Display details about skewness and kurtosis of the data.

If the data has only one group and two dependent variables, type `dependent=true` after the trailing comma. The skewness and kurtosis of the difference between the dependent variables will be displayed.

In [None]:
print_skewness_kurtosis(sample,)

Attempt once to normalize the data for its skewness and kurtosis ratios to be within the range of ±`normal_ratio`.

If the data has only one group and two dependent variables, type `dependent=true` after the trailing comma. The difference between the dependent variables will be normalized.

In [None]:
normal_ratio = 2
results = normalize(sample; normal_ratio,)
print_findings(results)

Replace `NaN` with `missing` in the normal data, and export to a CSV file.

Type a new filename before `.csv` in the quotes. If a directory is not specified in the filename, then the file will be in the same location as this notebook.

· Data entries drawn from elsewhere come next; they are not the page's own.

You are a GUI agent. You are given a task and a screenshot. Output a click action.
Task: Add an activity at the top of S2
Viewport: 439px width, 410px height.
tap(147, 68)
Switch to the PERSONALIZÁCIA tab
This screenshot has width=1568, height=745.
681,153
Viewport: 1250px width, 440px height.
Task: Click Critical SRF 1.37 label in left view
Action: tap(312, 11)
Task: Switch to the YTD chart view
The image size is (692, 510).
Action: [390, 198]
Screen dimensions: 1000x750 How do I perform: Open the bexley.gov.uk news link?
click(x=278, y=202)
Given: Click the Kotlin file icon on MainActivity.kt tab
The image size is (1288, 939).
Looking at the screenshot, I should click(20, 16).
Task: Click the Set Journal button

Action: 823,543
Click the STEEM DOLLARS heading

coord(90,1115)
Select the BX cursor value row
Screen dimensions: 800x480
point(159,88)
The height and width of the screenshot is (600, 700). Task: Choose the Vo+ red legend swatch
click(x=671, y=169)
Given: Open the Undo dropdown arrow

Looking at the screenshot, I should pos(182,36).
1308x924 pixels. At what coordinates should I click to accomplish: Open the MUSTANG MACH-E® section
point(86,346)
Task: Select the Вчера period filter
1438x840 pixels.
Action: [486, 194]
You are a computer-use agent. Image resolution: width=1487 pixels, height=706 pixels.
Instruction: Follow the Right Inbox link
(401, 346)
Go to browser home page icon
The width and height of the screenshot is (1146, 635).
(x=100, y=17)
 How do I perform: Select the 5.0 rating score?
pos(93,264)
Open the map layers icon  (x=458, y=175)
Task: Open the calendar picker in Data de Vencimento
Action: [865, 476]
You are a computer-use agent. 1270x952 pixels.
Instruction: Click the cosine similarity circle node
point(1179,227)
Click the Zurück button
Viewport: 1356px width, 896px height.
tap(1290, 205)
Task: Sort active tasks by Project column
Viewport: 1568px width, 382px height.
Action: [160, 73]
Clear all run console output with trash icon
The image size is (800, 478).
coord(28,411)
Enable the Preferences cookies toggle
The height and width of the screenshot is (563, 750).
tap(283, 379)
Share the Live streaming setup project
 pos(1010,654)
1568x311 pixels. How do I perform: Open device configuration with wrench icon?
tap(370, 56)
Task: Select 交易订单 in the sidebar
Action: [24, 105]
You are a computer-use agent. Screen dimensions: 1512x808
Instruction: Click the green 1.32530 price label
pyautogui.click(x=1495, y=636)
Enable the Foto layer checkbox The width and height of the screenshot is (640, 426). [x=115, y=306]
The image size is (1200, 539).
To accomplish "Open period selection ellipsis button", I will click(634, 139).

If the data has only one group and two dependent variables, type `dependent=true` after the trailing comma. A column of zeros will also be created in the CSV file for dependent testing.

In [None]:
normal_to_csv("newfilename.csv", results,)

## Transformations

_min_ – minimum value in the data <br> 
_max_ – maximum value in the data

### Positive Skew

square root: $\sqrt{x}$


add and square root: $\sqrt{x + 1 - min}$


invert: $\frac{1}{x}$


add and invert: $\frac{1}{x + 1 - min}$


square and invert: $\frac{1}{x^2}$


add, square, and invert: $\frac{1}{x^2 + 1 - min^2}$


square root and invert: $\frac{1}{\sqrt{x}}$


add, square root, and invert: $\frac{1}{\sqrt{x + 1 - min}}$


square root, add, and invert: $\frac{1}{\sqrt{x} + 1 - \sqrt{min}}$


log base 10: $\log_{10}(x)$


add and log base 10: $\log_{10}(x + 1 - min)$


natural log: $\ln(x)$


add and natural log: $\ln(x + 1 - min)$

### Negative Skew

square: $x^2$

cube: $x^3$

antilog: $10^x$

reflect and invert: $\frac{1}{max + 1 - x}$

reflect and square root: $\sqrt{max + 1 - x}$

reflect and log base 10: $\log_{10}(max + 1 - x)$

### Stretch Skew

logit: $\log_{10}|\frac{x}{1 - x}|$

add and logit: $\log_{10}|\frac{x + 0.25}{1 - (x + 0.25)}|$